LeBron James and Chris Paul, both NBA players, believe Phoenix Suns owner Robert Sarver should have received a harsher penalty for his racist and sexist actions.
After the NBA looked into the claims, Sarver, who also owned the Phoenix Mercury of the WNBA, received a $10 million fine and a one-year suspension from the sport.
“There is no place for misogyny, sexism, and racism in any workplace. We hold our league up as an example of our values and this ain’t it,” wrote James on Twitter.
The NBA interviewed 320 people and scrutinised 80,000 documents and videos after an ESPN article in November 2021 which alleged Sarver’s 18 years in charge of the team had been characterised by racist and sexist behaviour and bullying.

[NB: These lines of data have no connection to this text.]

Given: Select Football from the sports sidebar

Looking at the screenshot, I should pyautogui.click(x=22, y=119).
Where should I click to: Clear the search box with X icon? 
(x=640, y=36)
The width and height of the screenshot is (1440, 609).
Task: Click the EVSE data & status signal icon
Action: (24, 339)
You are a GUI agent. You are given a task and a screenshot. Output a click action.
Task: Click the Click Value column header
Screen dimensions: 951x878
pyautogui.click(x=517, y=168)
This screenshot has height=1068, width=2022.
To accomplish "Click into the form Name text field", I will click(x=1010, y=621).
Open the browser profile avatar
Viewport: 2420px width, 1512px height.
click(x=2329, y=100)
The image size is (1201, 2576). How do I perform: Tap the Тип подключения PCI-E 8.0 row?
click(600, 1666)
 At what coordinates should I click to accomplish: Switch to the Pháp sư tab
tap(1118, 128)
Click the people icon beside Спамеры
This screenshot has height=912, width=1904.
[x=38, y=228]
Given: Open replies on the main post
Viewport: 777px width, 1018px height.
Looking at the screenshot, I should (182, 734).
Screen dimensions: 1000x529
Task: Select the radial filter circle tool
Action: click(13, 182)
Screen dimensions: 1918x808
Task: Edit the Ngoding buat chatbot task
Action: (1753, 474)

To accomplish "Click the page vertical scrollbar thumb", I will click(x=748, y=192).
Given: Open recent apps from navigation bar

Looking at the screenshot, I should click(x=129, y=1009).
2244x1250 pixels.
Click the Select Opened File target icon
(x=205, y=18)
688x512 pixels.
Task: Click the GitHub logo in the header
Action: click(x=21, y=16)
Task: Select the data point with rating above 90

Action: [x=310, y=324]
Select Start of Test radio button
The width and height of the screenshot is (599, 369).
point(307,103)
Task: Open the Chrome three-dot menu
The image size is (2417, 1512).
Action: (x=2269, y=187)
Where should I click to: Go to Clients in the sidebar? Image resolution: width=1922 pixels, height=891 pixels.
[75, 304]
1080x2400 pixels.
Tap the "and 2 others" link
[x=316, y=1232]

While the NBA investigation made “no finding that Sarver’s conduct was motivated by racial or gender-based animus”, it did find evidence of “racially insensitive language, unequal treatment of female employees and sex-related statements and conduct”.
“Our league definitely got this wrong. I don’t need to explain why. Y’all read the stories and decide for yourself,” added James, the Los Angeles Lakers forward.
“I love this league and I deeply respect our leadership. But this isn’t right.”
Twelve-time All-Star Paul, who has played for the Suns since 2020, added his condemnation on social media.
“Like many others, I reviewed the report. I was and am horrified and disappointed by what I read,” he wrote.
“This conduct especially towards women is unacceptable and must never be repeated.
“I am of the view that the sanctions fell short in truly addressing what we can all agree was atrocious behaviour. My heart goes out to all of the people that were affected.”
Sarver’s punishment was less severe than that of Donald Sterling, who was banned from the NBA for life and forced to sell the Los Angeles Clippers in 2014 after he was recorded making racist remarks.
The head of the players’ union called for a similar ban for Sarver.
“I have made my position known to (NBA commissioner) Adam Silver regarding my thoughts on the extent of the punishment, and strongly believe that Mr Sarver should never hold a managerial position within our league again,” said National Basketball Players Association executive director Tamika Tremaglio.
Silver said that Sarver’s behaviour, while unacceptable, did not meet the threshold for a life ban.
“First of all, we’re looking at the totality of circumstances over an 18-year period in which he’s owned these teams,” said Silver.
“And ultimately, we made a judgment, I made a judgment, that in the circumstances in which he had used that language and that behaviour while, as I said it was indefensible, it’s not strong enough (to merit a lifetime ban).
“It’s beyond the pale in every possible way to use language and behave that way, but that it was wholly of a different kind than what we saw in that earlier case.”